[EXERCISE]
The result should be a faithful copy of every entry below, with the pictures left out.

[Stored data entries]
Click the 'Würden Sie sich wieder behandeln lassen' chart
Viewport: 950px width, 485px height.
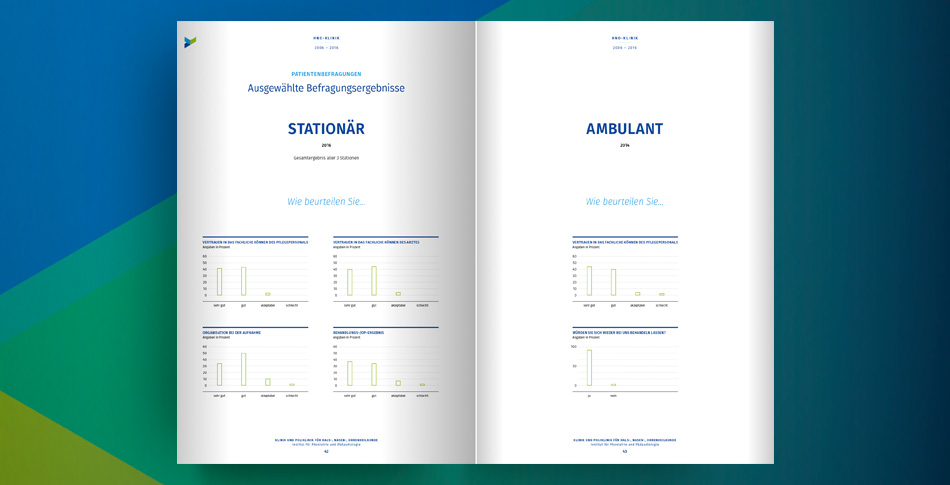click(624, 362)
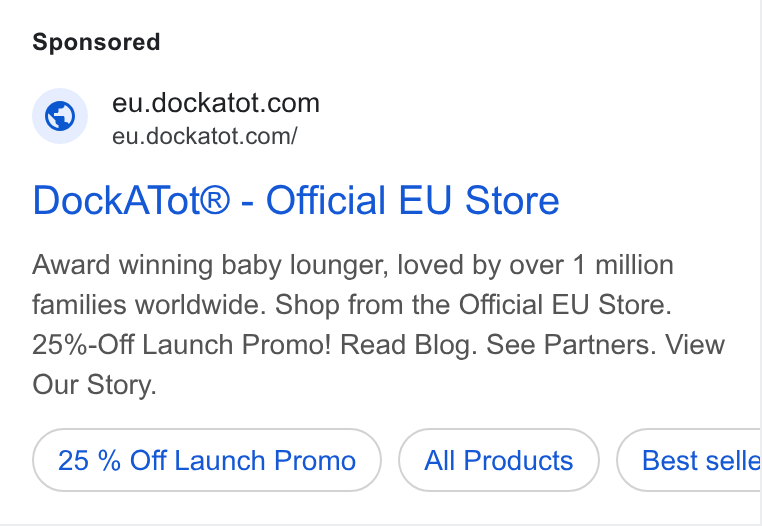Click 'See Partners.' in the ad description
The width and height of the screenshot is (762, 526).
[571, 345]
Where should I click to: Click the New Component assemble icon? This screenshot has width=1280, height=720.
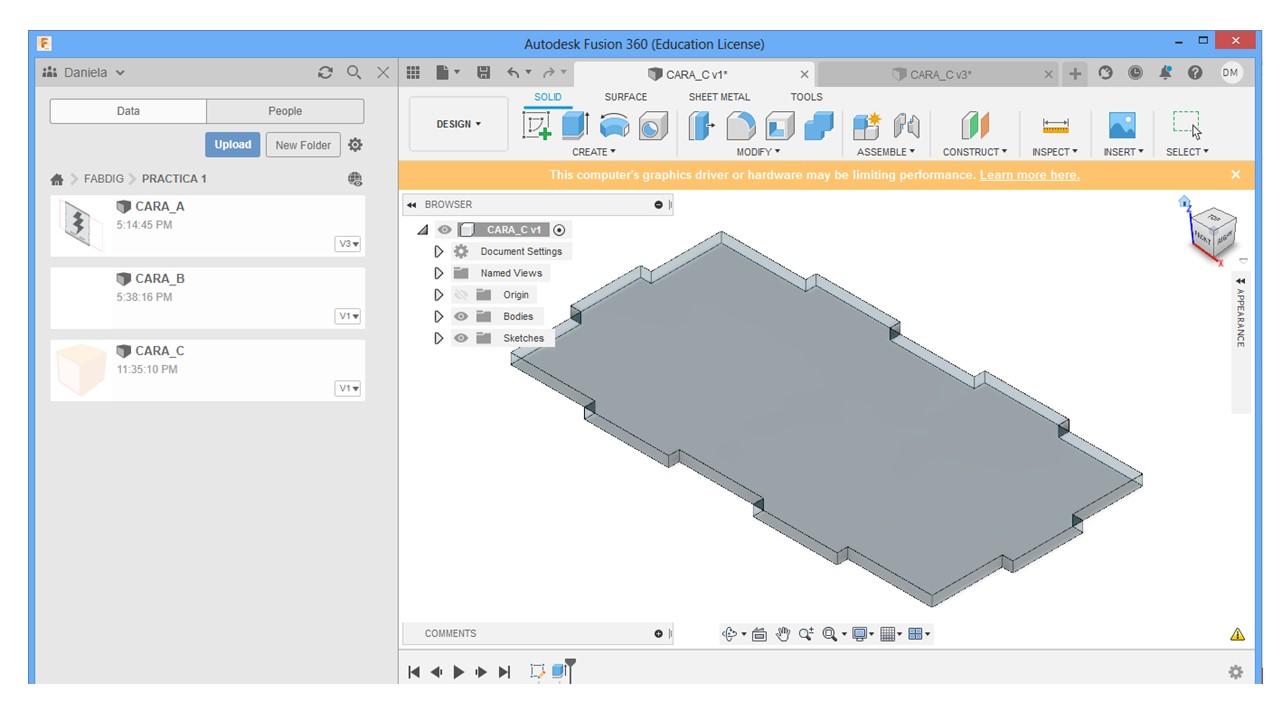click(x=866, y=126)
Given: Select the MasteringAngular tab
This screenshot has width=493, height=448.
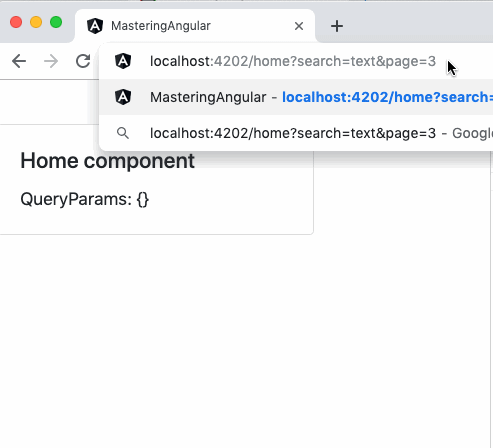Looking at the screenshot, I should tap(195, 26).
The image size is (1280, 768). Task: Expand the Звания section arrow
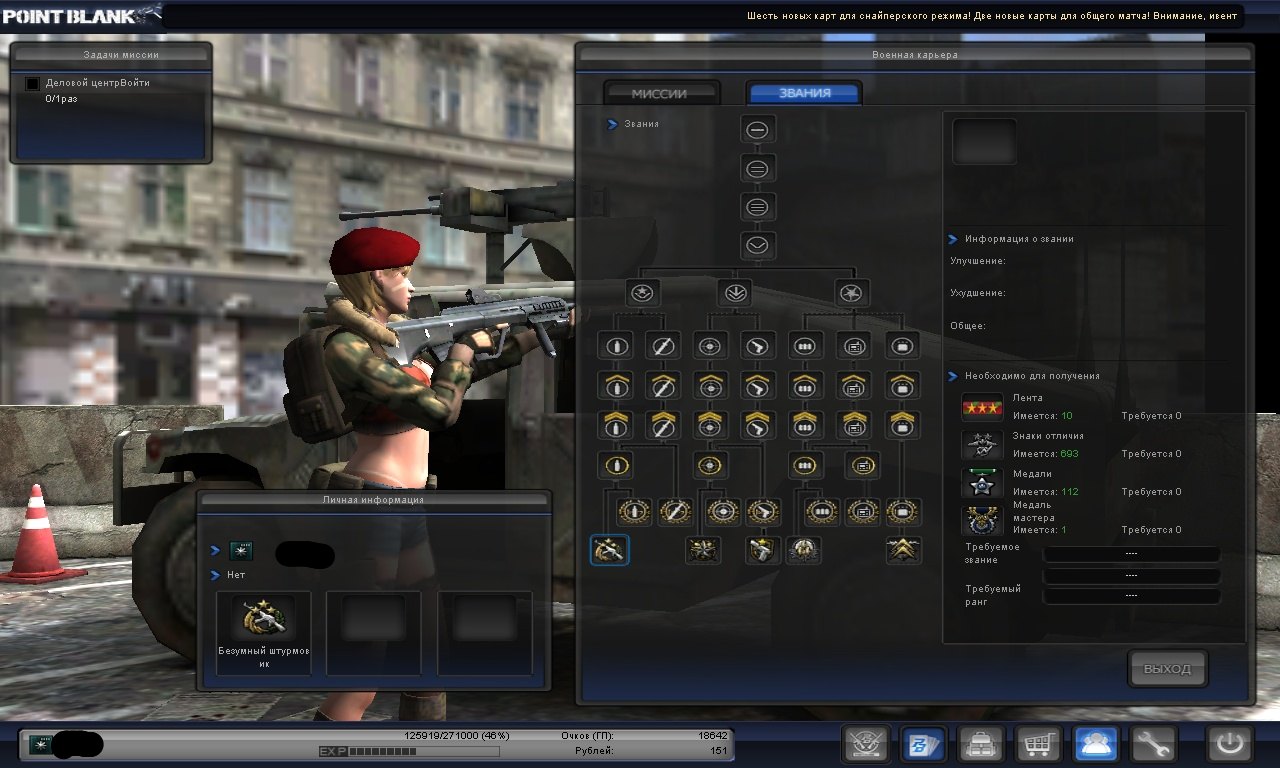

[WRITTEN RESPONSE]
Click the 'Würden Sie sich wieder behandeln lassen' chart
Viewport: 950px width, 485px height.
click(624, 362)
Click 'See Partners.' in the ad description
The width and height of the screenshot is (762, 526).
[571, 345]
Where should I click to: Click the New Component assemble icon? This screenshot has width=1280, height=720.
click(x=866, y=126)
Given: Select the MasteringAngular tab
This screenshot has width=493, height=448.
Looking at the screenshot, I should tap(195, 26).
The image size is (1280, 768). Task: Expand the Звания section arrow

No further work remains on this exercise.